## Exercise instructions
Please rewrite everything from the line containing "Flower Barrel (997, 1258)" down to the last line, requests included, scaling each answer coordinate by 0.2 and rounding to whole numbers, with halves rounded up.

— Start of Records for processing —

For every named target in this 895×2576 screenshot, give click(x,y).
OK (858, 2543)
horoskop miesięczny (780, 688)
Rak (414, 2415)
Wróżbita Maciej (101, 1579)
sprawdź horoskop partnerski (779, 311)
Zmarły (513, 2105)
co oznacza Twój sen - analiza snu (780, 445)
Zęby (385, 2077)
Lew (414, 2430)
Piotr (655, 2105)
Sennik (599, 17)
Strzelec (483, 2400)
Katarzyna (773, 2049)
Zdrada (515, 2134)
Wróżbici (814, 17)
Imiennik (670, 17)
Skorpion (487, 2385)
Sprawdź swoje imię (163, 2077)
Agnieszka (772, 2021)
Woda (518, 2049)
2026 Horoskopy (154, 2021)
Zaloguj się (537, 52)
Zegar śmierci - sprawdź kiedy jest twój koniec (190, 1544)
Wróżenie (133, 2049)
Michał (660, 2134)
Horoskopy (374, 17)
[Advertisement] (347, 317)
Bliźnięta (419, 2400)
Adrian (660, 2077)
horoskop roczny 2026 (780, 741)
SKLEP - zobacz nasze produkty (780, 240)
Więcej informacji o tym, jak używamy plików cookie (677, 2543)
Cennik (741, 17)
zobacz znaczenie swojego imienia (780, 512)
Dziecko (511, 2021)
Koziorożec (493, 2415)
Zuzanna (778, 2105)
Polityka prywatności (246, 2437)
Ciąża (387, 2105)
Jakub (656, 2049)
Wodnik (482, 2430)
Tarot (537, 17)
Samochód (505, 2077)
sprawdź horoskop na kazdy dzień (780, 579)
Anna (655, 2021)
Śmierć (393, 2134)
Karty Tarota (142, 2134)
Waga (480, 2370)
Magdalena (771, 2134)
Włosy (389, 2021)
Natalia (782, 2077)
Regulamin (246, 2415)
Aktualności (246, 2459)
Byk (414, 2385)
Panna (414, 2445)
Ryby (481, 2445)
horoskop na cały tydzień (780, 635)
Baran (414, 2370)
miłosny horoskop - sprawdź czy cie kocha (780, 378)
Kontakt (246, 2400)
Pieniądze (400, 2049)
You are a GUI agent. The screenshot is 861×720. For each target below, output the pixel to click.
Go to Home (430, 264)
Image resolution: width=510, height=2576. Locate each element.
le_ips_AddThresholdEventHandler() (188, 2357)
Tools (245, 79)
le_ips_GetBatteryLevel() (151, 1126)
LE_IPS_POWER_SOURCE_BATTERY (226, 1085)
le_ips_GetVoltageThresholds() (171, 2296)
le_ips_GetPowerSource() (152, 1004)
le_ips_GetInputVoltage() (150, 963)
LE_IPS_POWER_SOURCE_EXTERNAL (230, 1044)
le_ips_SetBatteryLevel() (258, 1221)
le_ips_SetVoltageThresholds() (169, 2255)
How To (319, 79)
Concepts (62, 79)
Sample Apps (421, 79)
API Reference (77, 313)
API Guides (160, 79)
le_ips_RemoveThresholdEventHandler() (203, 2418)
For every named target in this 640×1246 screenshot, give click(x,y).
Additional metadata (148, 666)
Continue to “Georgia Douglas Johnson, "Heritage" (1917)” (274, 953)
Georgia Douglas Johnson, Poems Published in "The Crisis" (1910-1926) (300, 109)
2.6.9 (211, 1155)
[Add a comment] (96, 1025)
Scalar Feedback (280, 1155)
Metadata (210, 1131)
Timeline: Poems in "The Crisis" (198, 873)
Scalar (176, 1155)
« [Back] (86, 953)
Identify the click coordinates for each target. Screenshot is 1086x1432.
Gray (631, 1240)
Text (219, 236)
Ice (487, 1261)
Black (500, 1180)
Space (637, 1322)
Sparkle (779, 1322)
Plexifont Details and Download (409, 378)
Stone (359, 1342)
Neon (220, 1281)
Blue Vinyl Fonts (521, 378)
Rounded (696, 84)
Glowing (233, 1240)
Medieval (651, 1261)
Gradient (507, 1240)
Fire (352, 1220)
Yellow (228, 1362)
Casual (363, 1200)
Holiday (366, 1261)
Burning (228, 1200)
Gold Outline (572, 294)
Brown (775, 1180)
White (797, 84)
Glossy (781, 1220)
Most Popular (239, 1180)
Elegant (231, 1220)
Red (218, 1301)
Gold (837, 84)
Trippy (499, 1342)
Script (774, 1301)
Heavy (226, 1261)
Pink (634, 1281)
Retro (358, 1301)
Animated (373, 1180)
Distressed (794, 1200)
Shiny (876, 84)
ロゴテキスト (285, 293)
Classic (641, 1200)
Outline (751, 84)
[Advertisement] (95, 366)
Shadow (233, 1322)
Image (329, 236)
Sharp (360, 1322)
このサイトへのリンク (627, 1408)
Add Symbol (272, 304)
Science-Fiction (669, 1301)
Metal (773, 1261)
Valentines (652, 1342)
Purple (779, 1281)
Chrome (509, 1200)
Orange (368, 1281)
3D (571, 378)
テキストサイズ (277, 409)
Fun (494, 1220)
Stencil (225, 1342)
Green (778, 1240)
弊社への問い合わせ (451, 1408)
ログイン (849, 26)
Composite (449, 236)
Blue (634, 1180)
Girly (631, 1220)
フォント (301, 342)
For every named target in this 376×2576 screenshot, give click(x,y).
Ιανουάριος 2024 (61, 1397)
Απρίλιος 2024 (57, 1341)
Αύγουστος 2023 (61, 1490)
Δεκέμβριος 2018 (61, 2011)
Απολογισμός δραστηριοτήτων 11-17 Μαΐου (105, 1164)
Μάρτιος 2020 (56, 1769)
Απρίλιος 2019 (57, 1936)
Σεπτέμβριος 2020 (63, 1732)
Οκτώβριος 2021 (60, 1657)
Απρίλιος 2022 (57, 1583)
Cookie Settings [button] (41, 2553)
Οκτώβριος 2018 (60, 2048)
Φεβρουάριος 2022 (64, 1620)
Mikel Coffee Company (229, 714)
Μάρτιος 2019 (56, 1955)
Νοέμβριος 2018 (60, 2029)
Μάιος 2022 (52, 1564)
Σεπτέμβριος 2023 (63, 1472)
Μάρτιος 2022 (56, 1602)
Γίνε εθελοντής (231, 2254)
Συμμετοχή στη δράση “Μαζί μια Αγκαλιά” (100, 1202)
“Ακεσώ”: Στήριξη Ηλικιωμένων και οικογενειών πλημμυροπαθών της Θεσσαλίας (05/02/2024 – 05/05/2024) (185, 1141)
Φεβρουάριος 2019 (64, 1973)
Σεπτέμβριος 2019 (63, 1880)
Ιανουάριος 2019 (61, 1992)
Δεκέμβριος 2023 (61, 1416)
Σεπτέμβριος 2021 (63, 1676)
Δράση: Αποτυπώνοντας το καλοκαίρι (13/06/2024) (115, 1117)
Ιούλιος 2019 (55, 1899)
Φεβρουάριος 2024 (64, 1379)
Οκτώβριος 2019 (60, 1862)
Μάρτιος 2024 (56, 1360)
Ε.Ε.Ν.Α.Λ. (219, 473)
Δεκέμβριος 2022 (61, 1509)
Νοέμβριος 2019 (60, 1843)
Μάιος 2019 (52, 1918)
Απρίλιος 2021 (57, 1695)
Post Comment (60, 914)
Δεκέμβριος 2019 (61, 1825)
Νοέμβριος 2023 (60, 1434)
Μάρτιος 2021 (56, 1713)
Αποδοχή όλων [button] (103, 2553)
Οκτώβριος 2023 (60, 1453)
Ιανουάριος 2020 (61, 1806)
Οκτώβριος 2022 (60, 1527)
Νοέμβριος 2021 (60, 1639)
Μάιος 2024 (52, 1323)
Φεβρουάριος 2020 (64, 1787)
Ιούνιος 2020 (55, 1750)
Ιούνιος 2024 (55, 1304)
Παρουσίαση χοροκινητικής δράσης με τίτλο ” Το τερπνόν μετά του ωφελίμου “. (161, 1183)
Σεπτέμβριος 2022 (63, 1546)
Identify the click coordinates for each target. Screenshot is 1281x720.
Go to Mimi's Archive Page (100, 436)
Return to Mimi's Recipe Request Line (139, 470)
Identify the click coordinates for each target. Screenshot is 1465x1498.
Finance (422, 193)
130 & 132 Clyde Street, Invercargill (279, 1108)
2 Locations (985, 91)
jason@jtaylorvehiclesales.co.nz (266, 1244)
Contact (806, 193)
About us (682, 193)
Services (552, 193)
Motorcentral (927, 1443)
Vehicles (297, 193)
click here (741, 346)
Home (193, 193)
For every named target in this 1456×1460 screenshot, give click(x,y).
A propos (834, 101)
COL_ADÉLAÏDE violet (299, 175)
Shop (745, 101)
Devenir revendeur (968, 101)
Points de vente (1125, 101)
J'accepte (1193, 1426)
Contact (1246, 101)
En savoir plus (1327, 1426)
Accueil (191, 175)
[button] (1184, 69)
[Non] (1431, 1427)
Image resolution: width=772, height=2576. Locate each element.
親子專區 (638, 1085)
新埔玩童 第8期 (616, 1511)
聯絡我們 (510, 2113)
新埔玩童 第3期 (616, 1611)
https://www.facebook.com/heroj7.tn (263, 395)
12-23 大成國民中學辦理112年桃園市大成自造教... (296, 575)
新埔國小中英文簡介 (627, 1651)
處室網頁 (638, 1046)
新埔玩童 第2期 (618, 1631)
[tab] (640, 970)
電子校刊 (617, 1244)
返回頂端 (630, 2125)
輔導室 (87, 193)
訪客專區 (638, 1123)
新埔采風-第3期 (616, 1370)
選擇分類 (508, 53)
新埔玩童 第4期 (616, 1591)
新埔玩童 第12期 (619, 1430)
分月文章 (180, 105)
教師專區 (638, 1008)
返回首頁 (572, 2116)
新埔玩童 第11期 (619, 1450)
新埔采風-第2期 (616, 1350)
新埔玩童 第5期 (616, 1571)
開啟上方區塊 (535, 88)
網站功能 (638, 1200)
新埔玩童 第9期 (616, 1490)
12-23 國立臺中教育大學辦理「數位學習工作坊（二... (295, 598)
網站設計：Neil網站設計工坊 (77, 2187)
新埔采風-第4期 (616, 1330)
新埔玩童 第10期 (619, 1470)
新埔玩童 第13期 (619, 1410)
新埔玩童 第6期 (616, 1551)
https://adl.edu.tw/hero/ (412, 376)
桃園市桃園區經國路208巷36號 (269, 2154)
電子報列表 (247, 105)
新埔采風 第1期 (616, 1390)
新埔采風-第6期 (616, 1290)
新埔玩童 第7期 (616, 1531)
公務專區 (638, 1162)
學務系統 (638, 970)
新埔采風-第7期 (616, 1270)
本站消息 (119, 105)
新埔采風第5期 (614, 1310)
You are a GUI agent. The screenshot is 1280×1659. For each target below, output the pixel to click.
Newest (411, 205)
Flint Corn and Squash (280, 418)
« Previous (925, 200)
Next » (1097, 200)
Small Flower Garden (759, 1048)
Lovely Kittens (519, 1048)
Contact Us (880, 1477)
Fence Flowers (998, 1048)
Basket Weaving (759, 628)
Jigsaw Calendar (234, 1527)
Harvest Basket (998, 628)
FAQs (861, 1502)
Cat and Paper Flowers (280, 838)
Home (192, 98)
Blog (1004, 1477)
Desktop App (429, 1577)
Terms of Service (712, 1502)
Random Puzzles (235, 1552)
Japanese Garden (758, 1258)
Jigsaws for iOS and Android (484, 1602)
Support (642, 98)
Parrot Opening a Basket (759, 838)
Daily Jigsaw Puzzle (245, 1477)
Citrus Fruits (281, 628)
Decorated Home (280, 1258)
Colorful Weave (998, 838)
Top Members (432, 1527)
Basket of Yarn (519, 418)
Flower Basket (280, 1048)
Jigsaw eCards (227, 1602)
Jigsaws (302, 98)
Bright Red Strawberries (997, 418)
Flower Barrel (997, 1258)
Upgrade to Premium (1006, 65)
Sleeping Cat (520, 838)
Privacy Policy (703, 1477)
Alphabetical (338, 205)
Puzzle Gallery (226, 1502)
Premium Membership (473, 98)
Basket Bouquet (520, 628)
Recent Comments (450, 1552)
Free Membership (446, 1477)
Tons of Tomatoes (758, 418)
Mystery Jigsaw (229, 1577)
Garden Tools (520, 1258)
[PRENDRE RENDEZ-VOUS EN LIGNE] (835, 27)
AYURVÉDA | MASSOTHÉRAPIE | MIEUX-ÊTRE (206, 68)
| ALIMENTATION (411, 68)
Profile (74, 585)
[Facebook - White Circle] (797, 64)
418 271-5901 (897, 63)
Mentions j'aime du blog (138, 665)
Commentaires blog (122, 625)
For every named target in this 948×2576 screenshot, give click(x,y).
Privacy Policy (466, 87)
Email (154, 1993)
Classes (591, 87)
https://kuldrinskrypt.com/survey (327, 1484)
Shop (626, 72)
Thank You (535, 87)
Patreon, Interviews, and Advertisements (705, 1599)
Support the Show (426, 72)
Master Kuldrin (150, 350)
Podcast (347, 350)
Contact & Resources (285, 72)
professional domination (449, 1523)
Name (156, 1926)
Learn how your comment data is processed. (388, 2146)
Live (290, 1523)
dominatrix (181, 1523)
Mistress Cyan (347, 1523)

— End of Records for processing —

## Result below
Flower Barrel (199, 252)
Upgrade to Premium (201, 13)
Sleeping Cat (104, 168)
Privacy Policy (141, 295)
Alphabetical (68, 41)
Puzzle Gallery (45, 300)
Premium Membership (95, 20)
Basket Bouquet (104, 126)
Recent Comments (90, 310)
Free Membership (89, 295)
Tons of Tomatoes (152, 84)
Mystery Jigsaw (46, 315)
Garden Tools (104, 252)
[PRENDRE RENDEZ-VOUS EN LIGNE] (167, 5)
AYURVÉDA | MASSOTHÉRAPIE | MIEUX-ÊTRE (41, 14)
| ALIMENTATION (82, 14)
Profile (15, 117)
[Facebook - White Circle] (159, 13)
418 271-5901 (179, 13)
Mentions j'aime du blog (28, 133)
Commentaires blog (24, 125)
For every named target in this 948×2576 screenshot, give click(x,y).
Privacy Policy (93, 17)
Email (31, 399)
Classes (118, 17)
https://kuldrinskrypt.com/survey (65, 297)
Shop (125, 14)
Thank You (107, 17)
Patreon, Interviews, and Advertisements (141, 320)
Support the Show (85, 14)
Master Kuldrin (30, 70)
Podcast (69, 70)
Contact & Resources (57, 14)
professional domination (90, 305)
Name (31, 385)
Learn how your comment data is processed. (78, 429)
Live (58, 305)
dominatrix (36, 305)
Mistress Cyan (69, 305)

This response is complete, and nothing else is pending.